**TASK DIRECTIONS**
Write out exactly the lines of the entries below, from the first through the line containing "[<strong>iCal</strong><br>Klicken, um Daten", and nothing beyond them.

**RECORDS FOR THIS TASK**
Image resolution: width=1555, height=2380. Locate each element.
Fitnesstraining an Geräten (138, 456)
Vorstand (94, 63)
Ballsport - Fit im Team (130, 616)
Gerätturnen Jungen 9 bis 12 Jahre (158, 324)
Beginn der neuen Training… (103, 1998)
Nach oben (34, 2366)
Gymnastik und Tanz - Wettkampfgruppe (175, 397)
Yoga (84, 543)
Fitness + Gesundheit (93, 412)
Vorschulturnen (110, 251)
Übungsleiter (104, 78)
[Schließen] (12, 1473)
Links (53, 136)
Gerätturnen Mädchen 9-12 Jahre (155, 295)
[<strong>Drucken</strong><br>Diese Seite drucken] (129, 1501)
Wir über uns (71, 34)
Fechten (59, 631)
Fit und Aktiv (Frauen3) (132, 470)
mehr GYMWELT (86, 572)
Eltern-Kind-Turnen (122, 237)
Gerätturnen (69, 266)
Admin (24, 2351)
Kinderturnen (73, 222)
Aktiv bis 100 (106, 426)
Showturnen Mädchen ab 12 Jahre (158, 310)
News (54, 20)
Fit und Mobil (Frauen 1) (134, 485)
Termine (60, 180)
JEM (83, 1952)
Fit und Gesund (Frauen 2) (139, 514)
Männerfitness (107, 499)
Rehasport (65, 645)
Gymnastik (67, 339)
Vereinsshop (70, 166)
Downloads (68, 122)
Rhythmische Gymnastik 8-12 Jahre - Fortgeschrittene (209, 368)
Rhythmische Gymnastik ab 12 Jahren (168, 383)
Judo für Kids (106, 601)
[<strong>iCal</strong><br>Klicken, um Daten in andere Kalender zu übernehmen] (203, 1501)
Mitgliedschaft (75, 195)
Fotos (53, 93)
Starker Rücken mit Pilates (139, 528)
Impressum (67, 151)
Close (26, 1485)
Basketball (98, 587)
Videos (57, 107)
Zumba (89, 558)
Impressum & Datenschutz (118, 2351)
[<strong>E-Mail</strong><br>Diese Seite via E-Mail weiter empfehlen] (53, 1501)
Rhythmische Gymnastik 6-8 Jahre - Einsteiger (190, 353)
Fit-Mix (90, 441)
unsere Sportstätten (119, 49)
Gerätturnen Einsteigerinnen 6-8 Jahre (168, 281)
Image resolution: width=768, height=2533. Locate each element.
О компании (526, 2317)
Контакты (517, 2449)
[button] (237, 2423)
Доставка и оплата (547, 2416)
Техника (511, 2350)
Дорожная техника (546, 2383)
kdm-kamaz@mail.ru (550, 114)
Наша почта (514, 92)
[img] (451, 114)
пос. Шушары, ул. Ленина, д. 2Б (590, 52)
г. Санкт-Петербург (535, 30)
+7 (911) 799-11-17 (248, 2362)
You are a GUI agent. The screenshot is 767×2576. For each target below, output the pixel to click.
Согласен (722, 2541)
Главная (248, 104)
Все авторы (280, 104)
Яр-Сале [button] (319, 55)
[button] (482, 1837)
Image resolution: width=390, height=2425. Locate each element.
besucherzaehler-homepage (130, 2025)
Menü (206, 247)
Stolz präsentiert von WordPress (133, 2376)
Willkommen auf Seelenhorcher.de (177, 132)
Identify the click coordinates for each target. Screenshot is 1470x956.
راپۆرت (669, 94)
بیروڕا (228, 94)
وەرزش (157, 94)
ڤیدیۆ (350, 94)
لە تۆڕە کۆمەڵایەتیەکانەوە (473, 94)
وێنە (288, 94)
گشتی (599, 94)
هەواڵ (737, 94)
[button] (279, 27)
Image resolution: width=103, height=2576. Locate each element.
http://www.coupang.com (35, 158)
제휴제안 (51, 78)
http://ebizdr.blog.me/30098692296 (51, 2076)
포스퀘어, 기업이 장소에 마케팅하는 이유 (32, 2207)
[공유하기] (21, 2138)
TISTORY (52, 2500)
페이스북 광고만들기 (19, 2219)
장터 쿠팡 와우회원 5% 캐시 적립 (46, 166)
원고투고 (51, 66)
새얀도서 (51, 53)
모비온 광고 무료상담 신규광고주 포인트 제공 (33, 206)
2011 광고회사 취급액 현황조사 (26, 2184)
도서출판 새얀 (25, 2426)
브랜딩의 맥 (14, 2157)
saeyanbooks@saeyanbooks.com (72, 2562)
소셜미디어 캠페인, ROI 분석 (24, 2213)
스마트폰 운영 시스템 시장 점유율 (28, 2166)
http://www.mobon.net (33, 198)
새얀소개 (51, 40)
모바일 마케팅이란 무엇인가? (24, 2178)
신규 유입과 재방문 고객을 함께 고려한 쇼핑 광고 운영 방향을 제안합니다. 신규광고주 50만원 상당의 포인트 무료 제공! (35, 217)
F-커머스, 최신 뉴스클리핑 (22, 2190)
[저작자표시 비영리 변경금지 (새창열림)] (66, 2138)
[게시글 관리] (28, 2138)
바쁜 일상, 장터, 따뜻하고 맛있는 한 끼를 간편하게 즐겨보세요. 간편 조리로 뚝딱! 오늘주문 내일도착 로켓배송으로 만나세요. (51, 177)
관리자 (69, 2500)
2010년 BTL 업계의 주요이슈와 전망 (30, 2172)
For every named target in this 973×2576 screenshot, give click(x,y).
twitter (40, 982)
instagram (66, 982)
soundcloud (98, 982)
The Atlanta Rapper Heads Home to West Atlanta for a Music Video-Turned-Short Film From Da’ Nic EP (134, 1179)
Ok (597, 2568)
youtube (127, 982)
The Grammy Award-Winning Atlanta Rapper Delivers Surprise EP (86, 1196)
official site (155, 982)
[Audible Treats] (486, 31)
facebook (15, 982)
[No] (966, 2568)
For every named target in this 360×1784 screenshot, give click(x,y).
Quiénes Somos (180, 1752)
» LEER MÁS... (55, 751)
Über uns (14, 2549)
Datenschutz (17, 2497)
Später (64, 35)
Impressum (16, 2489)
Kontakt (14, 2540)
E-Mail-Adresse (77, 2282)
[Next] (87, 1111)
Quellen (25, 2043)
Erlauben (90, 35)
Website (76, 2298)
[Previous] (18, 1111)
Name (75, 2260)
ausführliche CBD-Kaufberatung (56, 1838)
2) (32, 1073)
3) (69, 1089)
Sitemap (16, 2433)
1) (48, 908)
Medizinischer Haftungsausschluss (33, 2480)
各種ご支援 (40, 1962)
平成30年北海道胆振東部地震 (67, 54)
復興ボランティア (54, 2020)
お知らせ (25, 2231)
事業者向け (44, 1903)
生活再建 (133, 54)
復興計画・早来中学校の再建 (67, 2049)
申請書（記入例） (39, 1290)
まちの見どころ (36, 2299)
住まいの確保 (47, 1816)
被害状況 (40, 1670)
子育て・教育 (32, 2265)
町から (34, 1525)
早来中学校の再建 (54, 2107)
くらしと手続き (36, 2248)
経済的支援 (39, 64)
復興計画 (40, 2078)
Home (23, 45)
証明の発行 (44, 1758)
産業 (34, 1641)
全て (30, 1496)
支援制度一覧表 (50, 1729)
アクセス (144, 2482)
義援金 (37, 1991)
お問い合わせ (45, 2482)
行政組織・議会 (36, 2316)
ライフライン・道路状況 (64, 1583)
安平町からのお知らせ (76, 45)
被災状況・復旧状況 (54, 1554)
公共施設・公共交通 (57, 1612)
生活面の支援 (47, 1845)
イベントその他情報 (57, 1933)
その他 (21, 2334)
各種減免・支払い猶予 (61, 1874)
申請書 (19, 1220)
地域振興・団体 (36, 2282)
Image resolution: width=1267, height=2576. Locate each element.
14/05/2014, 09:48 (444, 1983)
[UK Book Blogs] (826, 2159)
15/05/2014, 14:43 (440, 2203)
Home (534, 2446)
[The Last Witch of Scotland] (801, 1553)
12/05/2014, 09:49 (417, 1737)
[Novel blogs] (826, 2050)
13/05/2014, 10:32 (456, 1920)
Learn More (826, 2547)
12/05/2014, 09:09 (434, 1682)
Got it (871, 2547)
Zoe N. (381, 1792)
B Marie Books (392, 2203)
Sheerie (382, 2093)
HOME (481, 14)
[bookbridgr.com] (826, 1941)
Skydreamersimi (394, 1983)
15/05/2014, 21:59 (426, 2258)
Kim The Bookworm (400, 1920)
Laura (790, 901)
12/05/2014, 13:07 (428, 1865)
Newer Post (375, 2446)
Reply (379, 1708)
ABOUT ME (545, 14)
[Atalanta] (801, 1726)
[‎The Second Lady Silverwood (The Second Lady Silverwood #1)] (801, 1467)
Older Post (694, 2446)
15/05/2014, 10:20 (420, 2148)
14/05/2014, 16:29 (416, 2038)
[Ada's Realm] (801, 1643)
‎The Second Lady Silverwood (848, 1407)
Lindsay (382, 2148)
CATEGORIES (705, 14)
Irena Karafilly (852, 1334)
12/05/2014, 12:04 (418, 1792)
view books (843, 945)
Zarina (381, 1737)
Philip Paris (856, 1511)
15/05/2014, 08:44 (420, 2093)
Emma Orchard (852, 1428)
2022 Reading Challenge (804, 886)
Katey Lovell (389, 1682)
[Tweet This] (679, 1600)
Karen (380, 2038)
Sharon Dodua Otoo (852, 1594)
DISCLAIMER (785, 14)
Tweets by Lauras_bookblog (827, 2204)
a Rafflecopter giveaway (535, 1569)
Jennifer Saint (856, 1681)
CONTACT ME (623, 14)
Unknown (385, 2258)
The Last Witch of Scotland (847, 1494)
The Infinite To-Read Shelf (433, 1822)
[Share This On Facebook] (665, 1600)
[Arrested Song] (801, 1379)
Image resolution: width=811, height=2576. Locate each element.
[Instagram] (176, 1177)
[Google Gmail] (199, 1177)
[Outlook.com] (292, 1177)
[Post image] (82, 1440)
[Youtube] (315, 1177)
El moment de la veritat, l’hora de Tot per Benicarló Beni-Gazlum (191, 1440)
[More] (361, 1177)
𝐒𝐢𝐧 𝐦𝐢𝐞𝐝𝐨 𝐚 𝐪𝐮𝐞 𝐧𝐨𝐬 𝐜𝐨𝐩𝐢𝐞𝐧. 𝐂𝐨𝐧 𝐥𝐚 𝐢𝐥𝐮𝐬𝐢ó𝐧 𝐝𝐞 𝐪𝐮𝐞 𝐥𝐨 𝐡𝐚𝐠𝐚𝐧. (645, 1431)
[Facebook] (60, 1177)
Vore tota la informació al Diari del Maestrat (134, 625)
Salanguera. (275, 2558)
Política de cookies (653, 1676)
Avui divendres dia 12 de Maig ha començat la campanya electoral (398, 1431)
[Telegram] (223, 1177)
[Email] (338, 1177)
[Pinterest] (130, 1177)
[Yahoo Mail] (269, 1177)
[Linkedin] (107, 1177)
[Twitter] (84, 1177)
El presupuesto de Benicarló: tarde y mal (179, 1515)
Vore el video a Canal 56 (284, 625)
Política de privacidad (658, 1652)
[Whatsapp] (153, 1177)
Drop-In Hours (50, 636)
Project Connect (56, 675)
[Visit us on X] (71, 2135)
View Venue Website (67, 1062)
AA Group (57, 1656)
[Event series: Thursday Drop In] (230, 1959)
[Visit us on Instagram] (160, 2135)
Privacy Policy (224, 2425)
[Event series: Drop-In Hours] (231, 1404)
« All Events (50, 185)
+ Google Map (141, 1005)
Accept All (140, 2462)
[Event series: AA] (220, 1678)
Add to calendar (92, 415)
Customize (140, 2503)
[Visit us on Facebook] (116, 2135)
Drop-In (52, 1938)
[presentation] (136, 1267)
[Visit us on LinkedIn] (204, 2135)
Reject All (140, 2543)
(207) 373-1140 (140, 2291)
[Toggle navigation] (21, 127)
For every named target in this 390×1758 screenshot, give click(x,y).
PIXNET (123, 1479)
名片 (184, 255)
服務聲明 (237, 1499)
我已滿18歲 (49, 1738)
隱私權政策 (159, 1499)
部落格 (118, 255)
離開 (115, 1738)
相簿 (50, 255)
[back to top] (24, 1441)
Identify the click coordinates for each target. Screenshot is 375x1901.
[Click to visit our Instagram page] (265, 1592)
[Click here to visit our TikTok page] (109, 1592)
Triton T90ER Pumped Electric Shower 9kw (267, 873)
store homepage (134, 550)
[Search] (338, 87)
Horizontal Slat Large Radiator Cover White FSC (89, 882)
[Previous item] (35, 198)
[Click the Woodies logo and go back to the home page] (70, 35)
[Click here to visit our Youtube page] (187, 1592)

**TASK SOLUTION**
Image resolution: width=1555, height=2380. Locate each element.
Fitnesstraining an Geräten (138, 456)
Vorstand (94, 63)
Ballsport - Fit im Team (130, 616)
Gerätturnen Jungen 9 bis 12 Jahre (158, 324)
Beginn der neuen Training… (103, 1998)
Nach oben (34, 2366)
Gymnastik und Tanz - Wettkampfgruppe (175, 397)
Yoga (84, 543)
Fitness + Gesundheit (93, 412)
Vorschulturnen (110, 251)
Übungsleiter (104, 78)
[Schließen] (12, 1473)
Links (53, 136)
Gerätturnen Mädchen 9-12 Jahre (155, 295)
[<strong>Drucken</strong><br>Diese Seite drucken] (129, 1501)
Wir über uns (71, 34)
Fechten (59, 631)
Fit und Aktiv (Frauen3) (132, 470)
mehr GYMWELT (86, 572)
Eltern-Kind-Turnen (122, 237)
Gerätturnen (69, 266)
Admin (24, 2351)
Kinderturnen (73, 222)
Aktiv bis 100 (106, 426)
Showturnen Mädchen ab 12 Jahre (158, 310)
News (54, 20)
Fit und Mobil (Frauen 1) (134, 485)
Termine (60, 180)
JEM (83, 1952)
Fit und Gesund (Frauen 2) (139, 514)
Männerfitness (107, 499)
Rehasport (65, 645)
Gymnastik (67, 339)
Vereinsshop (70, 166)
Downloads (68, 122)
Rhythmische Gymnastik 8-12 Jahre - Fortgeschrittene (209, 368)
Rhythmische Gymnastik ab 12 Jahren (168, 383)
Judo für Kids (106, 601)
[<strong>iCal</strong><br>Klicken, um Daten in andere Kalender zu übernehmen] (203, 1501)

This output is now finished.